Da die Abstimmung verschoben ist, muss sich nun vor allem die EU-Seite sortieren. May sagt, sie wolle die gewonnene Zeit nutzen und noch diese Woche von EU-Staats- und Regierungschefs weitere „Zusicherungen“ erreichen. Was ist da überhaupt noch möglich? Kommissionspräsident Jean-Claude Juncker hat für Dienstag eine Rede im EU-Parlament angekündigt.

Juncker hat Nachbesserungen an dem fast 600 Seiten starken, rechtsverbindlichen Austrittsvertrag bereits ausgeschlossen. Das Hintertürchen, das Diplomaten jetzt aufmachen: Möglich seien vielleicht kleine Änderungen oder eine Ergänzung der politischen Erklärung, die die künftigen Beziehungen zwischen Großbritannien und der EU skizziert. Nur: Dieses kurze Papier ist ohnehin rechtlich nicht verbindlich. Ob eine Änderung die Lage im britischen Unterhaus wende, sei mehr als fraglich, heißt es in Brüssel.

Mittwoch

Für den Vormittag ist eigentlich eine Brexit-Debatte im Europaparlament angekündigt. Ob sie stattfindet, war am Montagabend unklar. Ebenso unklar: Wann May welchen ihrer EU-Kollegen treffen würde. Termine mit Juncker oder dem EU-Ratspräsidenten Donald Tusk waren zunächst nicht bestätigt.

Donnerstag und Freitag

In Brüssel kommen die EU-Staats- und Regierungschefs zu ihrem letzten Gipfel des Jahres zusammen und haben eigentlich ganz andere Themen auf der Tagesordnung - Migration, Klima, Russland-Sanktionen, Euroreformen.
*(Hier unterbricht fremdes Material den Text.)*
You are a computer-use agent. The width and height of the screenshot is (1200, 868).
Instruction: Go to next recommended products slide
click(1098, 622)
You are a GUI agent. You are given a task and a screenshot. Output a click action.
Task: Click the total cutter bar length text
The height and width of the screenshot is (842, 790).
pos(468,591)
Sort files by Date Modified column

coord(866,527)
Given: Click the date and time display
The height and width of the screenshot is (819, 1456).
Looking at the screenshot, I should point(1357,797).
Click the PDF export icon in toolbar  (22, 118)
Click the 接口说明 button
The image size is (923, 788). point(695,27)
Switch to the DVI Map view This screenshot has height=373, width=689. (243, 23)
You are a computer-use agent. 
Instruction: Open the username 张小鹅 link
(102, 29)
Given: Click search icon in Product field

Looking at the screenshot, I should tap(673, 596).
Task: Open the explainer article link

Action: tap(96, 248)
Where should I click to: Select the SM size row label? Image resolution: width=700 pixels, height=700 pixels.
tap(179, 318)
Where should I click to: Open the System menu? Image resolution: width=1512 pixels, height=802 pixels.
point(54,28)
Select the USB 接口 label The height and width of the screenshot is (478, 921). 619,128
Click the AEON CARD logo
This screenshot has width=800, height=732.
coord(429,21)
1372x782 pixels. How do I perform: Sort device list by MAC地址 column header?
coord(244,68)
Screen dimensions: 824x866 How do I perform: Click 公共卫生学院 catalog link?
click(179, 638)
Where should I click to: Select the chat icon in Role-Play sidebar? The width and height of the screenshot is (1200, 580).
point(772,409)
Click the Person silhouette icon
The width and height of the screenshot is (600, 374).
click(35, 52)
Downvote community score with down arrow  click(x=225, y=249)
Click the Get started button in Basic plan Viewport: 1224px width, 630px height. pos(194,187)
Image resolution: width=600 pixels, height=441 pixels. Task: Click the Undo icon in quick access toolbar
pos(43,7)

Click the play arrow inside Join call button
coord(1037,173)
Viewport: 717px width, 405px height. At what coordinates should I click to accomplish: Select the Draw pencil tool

Das Thema Brexit dürfte sich aber in den Vordergrund schieben. May hat immer wieder versucht, selbst auf EU-Gipfeltreffen zu verhandeln. Bisher hat die EU-Seite dies stets abgebügelt und sich daran gehalten, dass ihr Chefunterhändler Michel Barnier zuständig ist. Am Montagabend hieß es von Diplomaten, Verhandlungen der 27 bleibenden EU-Staaten mit May beim Gipfel seien nicht vorstellbar. Denkbar sei nur, dass May ihren Standpunkt dort noch einmal darlegt und dann die 27 unter sich beraten.

Eine Frage, die bald eine größere Rolle spielen könnte: Wird vielleicht die Ausstiegsphase verlängert? Diese endet nach Artikel 50 der EU-Verträge eigentlich genau zwei Jahre nach dem Austrittsantrag, also am 29. März 2019. Die 27 könnten sie mit einer einstimmigen Entscheidung verlängern.